Águeda, Aveiro, 24 de Fevereiro de 2026

Câmara de Águeda prepara intervenção na margem esquerda do Rio Águeda

24 de Fevereiro 2026

A Câmara Municipal de Águeda realizou hoje uma reunião de trabalho com o Prof. Saldanha Matos, especialista em hidráulica e recursos hídricos, com o objetivo de dar início a uma primeira abordagem técnica sobre as soluções a adotar na margem esquerda do Rio Águeda, onde continuam a verificar-se situações de inundação, nomeadamente em campos agrícolas, na zona do Sardão e em algumas áreas habitacionais.

Esta reunião enquadra-se na estratégia municipal de mitigação do risco de cheias e surge na sequência dos resultados alcançados com o Plano Geral de Drenagem implementado na margem direita da cidade e que também foi “desenhado” pelo especialista responsável pela Hidra, Hidráulica e Ambiente Lda.

As recentes cheias que afetaram várias regiões do país constituíram um teste exigente às infraestruturas existentes em Águeda (compostas por duas estações elevatórias, centrais de bombagem, muros e válvulas). O sistema de drenagem e proteção instalado na margem direita revelou-se “plenamente operacional, garantindo a proteção do centro urbano, assegurando a continuidade da atividade comercial e proporcionando maior tranquilidade à população”.

“O que aconteceu nas últimas cheias demonstrou, de forma clara, que o investimento realizado na margem direita foi decisivo. O sistema funcionou, protegeu o centro da cidade e permitiu que o comércio mantivesse a sua atividade sem interrupções”, afirmou Jorge Almeida, Presidente da Câmara Municipal de Águeda.

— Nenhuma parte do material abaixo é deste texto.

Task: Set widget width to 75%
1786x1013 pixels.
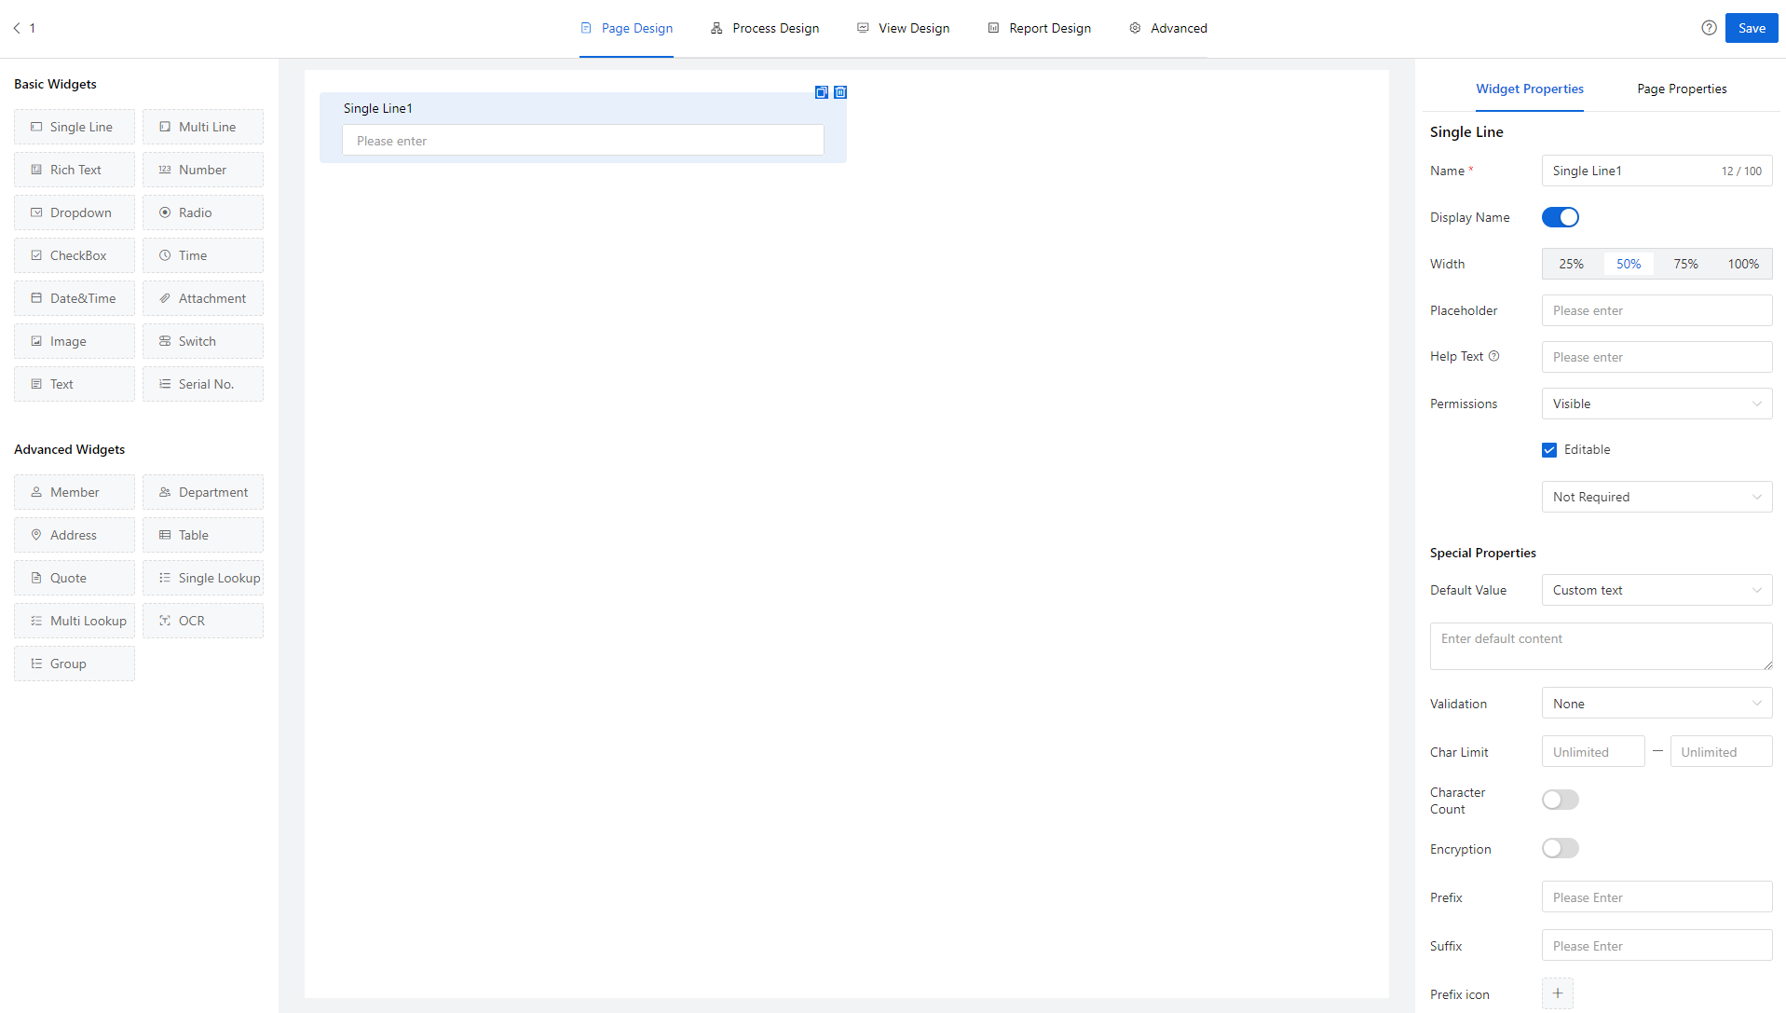Action: click(x=1685, y=264)
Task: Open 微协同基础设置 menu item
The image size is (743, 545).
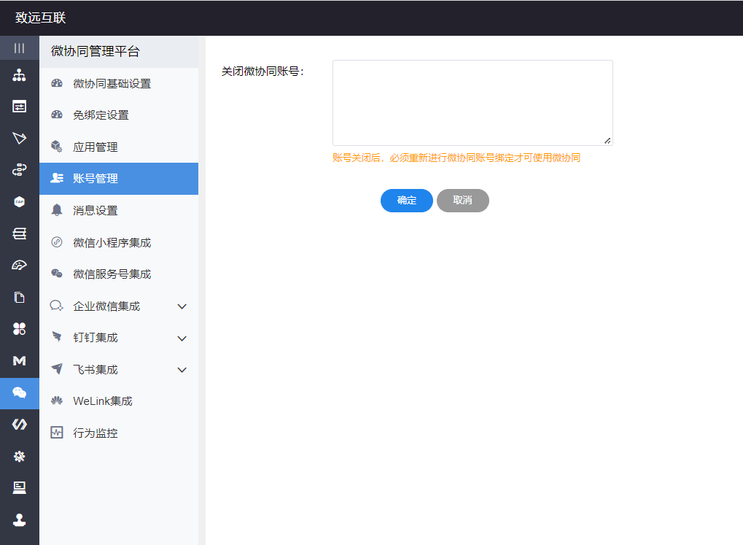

O Edil sublinhou ainda que o desafio agora é completar esta estratégia. “Temos hoje a prova de que o caminho seguido foi o correto. Mas o problema das cheias é sistémico e exige uma resposta integrada para que Águeda fique resolvida no que diz respeito ao risco de cheias”, declarou.

A intervenção na margem esquerda deverá seguir uma lógica semelhante à adotada na margem direita, adaptando as soluções técnicas às especificidades do território, de forma a mitigar o impacto das inundações nas zonas agrícolas, na zona do Sardão e nas áreas habitacionais mais vulneráveis.

“Não podemos ficar satisfeitos enquanto houver zonas expostas a este risco. Tal como fizemos na margem direita, queremos estudar, planear e executar soluções estruturais que garantam segurança às pessoas, às atividades económicas e ao território como um todo”, acrescentou Jorge Almeida.

A reunião de hoje “marca o início de um novo ciclo de trabalho técnico e estratégico, com vista à definição das melhores soluções para assegurar uma resposta estrutural e ampla ao problema das cheias em Águeda”.